▶ _What is needed_
Please render every line of the records below as a numbered list, leaving out blank lines and the pictures.

▶ _Provided data_
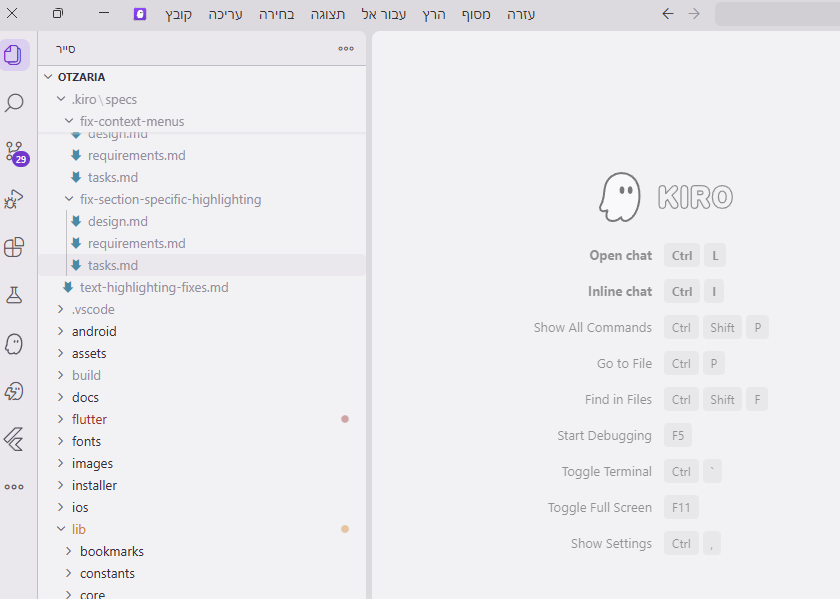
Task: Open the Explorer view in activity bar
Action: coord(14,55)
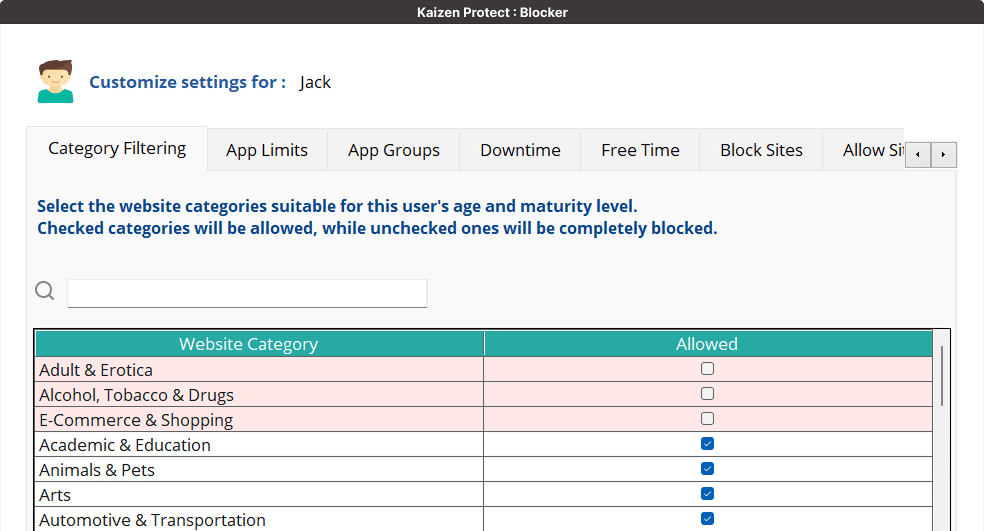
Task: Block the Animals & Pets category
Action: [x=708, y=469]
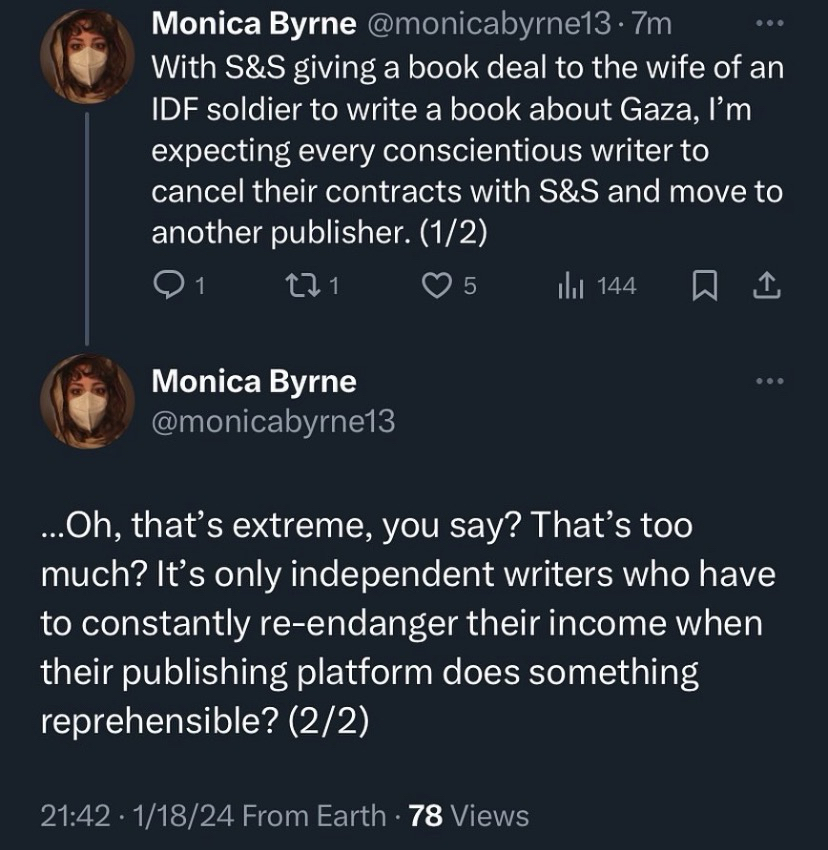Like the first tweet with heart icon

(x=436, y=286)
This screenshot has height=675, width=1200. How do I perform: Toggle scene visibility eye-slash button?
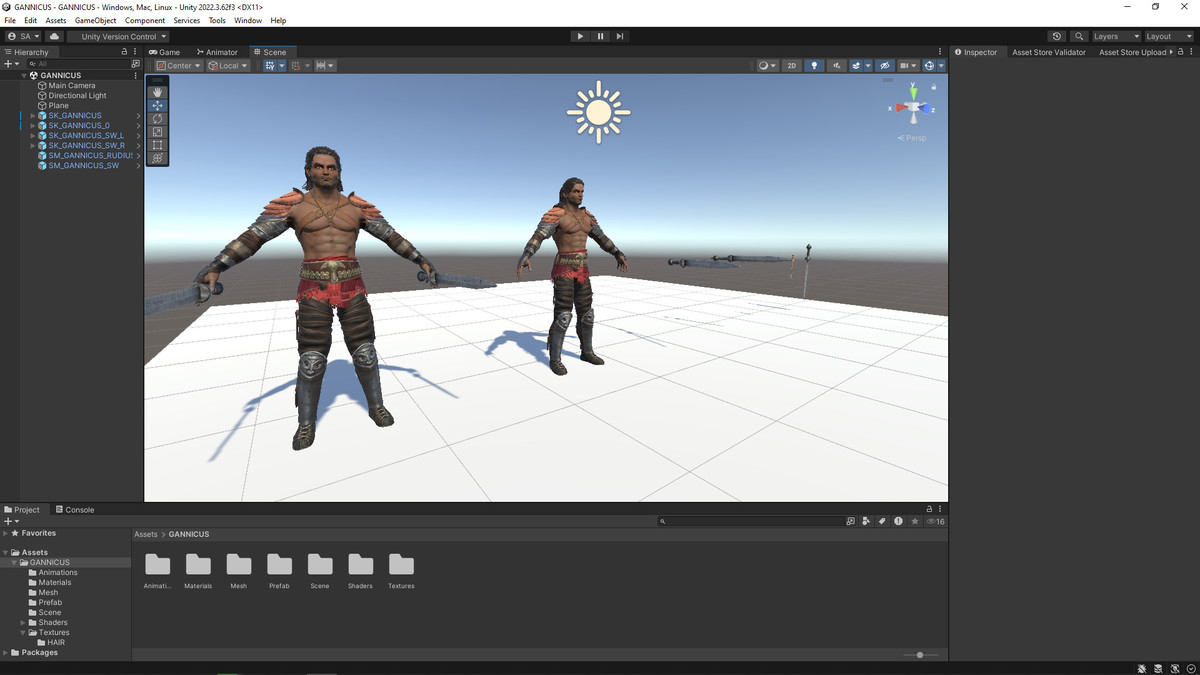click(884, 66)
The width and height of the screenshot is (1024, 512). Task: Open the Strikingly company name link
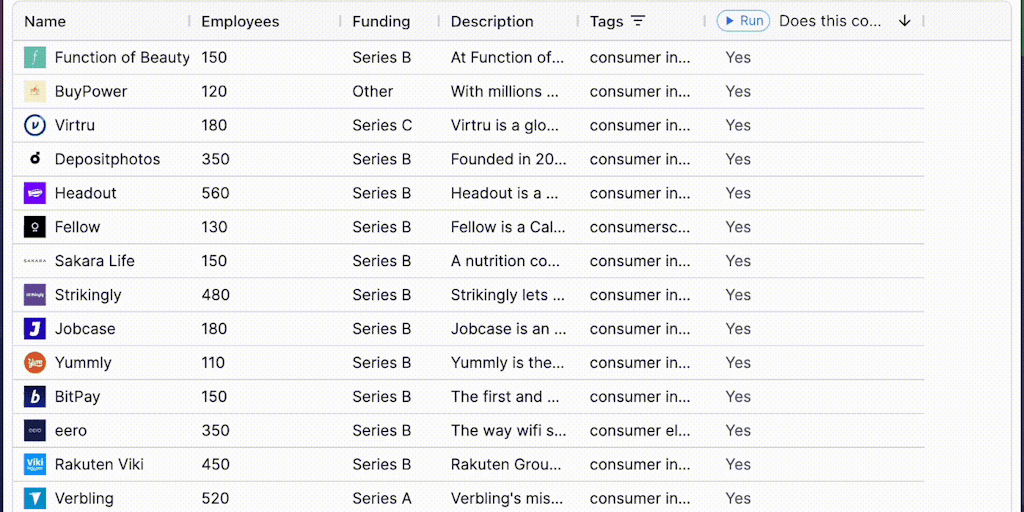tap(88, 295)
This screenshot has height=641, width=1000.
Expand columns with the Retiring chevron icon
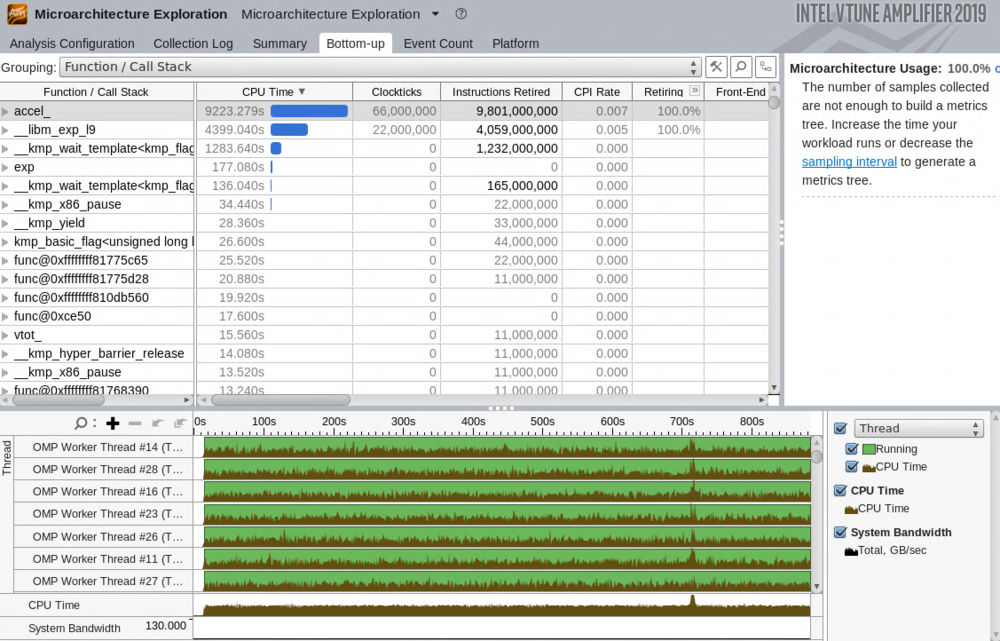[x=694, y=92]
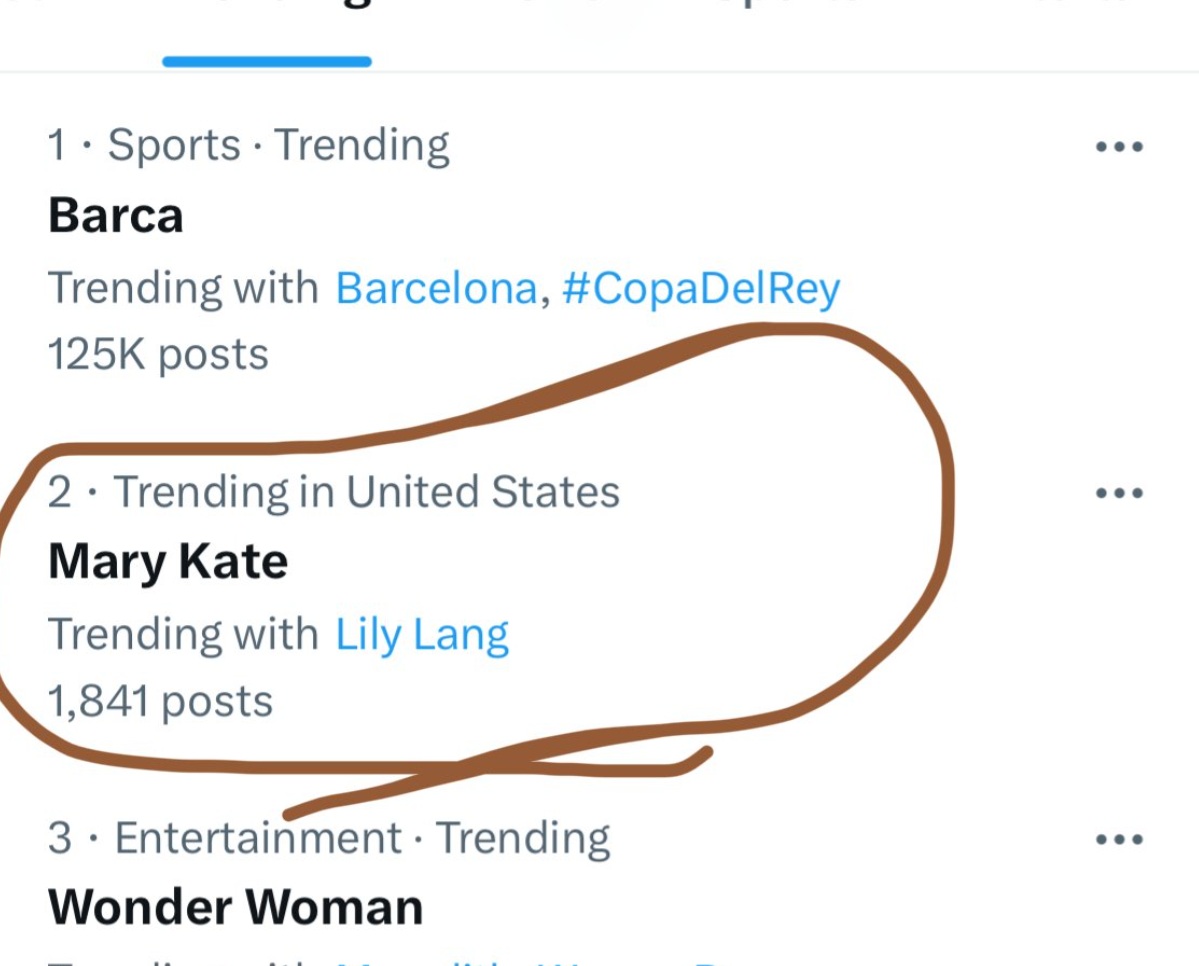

▶ _Response for this exercise_
1. Task: Open the Explorer view in activity bar
2. Action: coord(14,55)
3. Task: Block the Animals & Pets category
4. Action: [x=708, y=469]
5. Like the first tweet with heart icon
6. (x=436, y=286)
7. This screenshot has height=675, width=1200. How do I perform: Toggle scene visibility eye-slash button?
8. click(884, 66)
9. The width and height of the screenshot is (1024, 512). Task: Open the Strikingly company name link
10. tap(88, 295)
11. This screenshot has height=641, width=1000.
12. Expand columns with the Retiring chevron icon
13. [x=694, y=92]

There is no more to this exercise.